Events > Probability and Statistics Seminar

Simultaneous and Multivariate Control Charts for Time Series Data

15/02/2002 Friday 15th February 2002, 14:30 (Room P3.31, Mathematics Building)  More
Wolfgang Schmid, Europa-Universität Viadrina , Frankfurt-Oder

In this talk we present several new control charts for univariate as well as multivariate time series. All control schemes are EWMA (exponentially weighted moving average) charts.

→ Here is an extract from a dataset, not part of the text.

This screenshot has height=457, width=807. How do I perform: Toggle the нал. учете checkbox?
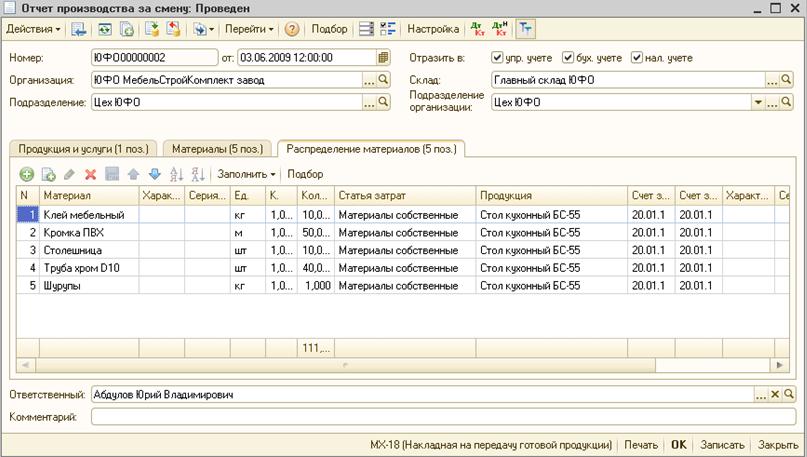point(636,58)
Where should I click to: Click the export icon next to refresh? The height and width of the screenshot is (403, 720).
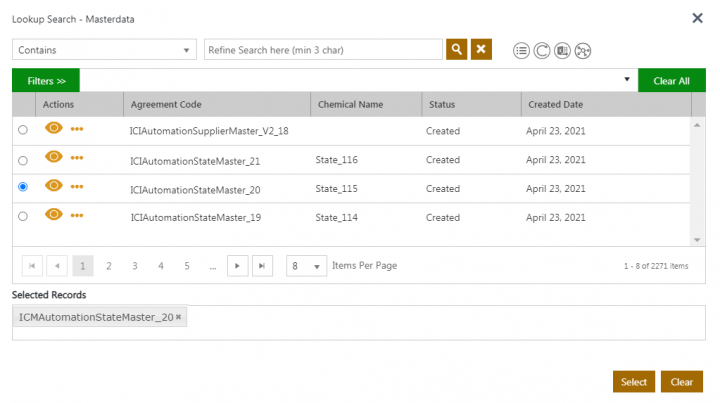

First, simultaneous control schemes for the mean and the autocovariances of a univariate stationary process are introduced. A multivariate quality characteristic is considered. This quantity is transformed to a one-dimensional variable by using the Mahalanobis distance. The test statistic is obtained by smoothing this variable. Another control chart is based on a multivariate EWMA attempt which is directly applied to our quality characteristic. After that the resulting statistic is transformed to a univariate random variable. Besides modified control charts we consider residual charts, too. In an extensive simulation study all control schemes are compared with each other. The target process is assumed to be an ARMA(1,1) process with normal white noise.

EWMA control charts for multivariate time series were discussed by Kramer and Schmid (1997). Their aim was to find deviations in the mean behaviour. Here we focus on charts detecting changes between the cross-covariances of a multivariate stationary process. The starting point is again a multivariate characteristic. To introduce control charts a similar procedure is chosen as described above. In our comparison study the target process is taken as a 4-variate AR(1) process.

References

  • Kramer, H. and Schmid, W. (1997). EWMA charts for multivariate time series. Sequential Analysis 16, 131-154.
  • Rosolowski, M. and Schmid, W. (2001). EWMA charts for monitoring the mean and the autocovariances of stationary Gaussian process. Submitted for publication.
  • Schmid, W. and Sliwa, P. (2001). Monitoring the cross-covariances of a multivariate time series. Technical Report.